SET PROBLEM >> Reproduce word for word the stretch of the passage on the origin of "vanilla" from "A learned borrowing" through "expected to find!".

I suspect the linguistic cross currents in frontier areas like north Gaul
were quite a complex of Latin, Celtic & Germanic streams.

[GAINE]
>
>        Well, actually I asked about the French meaning because of the link
>between "vagina" and "vanilla", Fr. "vanille".

I'll look again.

>For it did also give "vagin" in the end.

A learned borrowing I assume.

>We have the verb "dégainer", which bascially means "to
>unsheath/draw a weapon".

Like Welsh 'dadweinio'   ;-)

>But "gaine" itself is not used to mean sheath now,
>and it is why I asked if this is what you meant (actually, I never realized
>the connection until now!). I asked because the modern Fr. meaning is the
>link between "vanille" and "vagin", something that a friend, a teacher in
>college and I never expected to find!

Well, let's see.  French 'vanille', like English 'vanilla' is derived from
Spanish 'vainilla'.  The latter is a diminutive of 'vaina'.

'vaina' means, as we would expect, 'sheath, scabbard; case or covering (for
tool); husk, pod, shell (of a plant)'.   Obviously 'vainilla' is from the
latter meaning.

I find that in Latin American use it has various colloquial meanings, e.g.
'a nuisance, something troublesome'; 'a fluke, piece of luck'; 'a swindle',
and I believe in Cuban Spanish it's used to mean "sexual intercourse" (tho
not in polite speech!).

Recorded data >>
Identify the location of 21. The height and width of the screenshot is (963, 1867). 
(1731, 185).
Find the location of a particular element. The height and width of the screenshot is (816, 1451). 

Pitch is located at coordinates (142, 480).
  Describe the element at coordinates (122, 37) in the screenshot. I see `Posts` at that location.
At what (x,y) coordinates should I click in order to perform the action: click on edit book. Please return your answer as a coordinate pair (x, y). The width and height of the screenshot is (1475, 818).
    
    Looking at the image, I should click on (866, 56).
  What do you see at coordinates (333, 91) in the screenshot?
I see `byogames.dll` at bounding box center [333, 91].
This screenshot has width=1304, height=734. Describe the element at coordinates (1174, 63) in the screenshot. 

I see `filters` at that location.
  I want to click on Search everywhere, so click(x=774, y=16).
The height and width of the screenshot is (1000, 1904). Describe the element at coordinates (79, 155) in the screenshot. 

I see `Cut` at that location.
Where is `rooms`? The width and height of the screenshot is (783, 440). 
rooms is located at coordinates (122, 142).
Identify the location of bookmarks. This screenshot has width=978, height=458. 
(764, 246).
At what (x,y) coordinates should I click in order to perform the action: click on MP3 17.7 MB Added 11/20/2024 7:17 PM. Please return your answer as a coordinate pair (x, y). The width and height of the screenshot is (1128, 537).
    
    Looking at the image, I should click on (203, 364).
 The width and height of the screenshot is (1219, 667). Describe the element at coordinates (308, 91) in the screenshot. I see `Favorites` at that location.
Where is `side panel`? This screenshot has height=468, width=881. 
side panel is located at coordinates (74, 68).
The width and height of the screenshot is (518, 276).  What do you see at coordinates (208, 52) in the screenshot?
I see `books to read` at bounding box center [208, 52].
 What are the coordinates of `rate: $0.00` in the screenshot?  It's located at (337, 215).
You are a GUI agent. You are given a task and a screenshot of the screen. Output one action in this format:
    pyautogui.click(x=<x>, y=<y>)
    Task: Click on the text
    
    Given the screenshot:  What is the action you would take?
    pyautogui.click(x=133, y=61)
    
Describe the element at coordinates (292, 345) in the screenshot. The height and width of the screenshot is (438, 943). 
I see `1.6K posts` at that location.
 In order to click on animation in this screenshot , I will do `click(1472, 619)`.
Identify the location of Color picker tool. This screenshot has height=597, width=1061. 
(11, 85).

OUTPUT FOR THIS EXERCISE >>
A learned borrowing I assume.

>We have the verb "dégainer", which bascially means "to
>unsheath/draw a weapon".

Like Welsh 'dadweinio'   ;-)

>But "gaine" itself is not used to mean sheath now,
>and it is why I asked if this is what you meant (actually, I never realized
>the connection until now!). I asked because the modern Fr. meaning is the
>link between "vanille" and "vagin", something that a friend, a teacher in
>college and I never expected to find!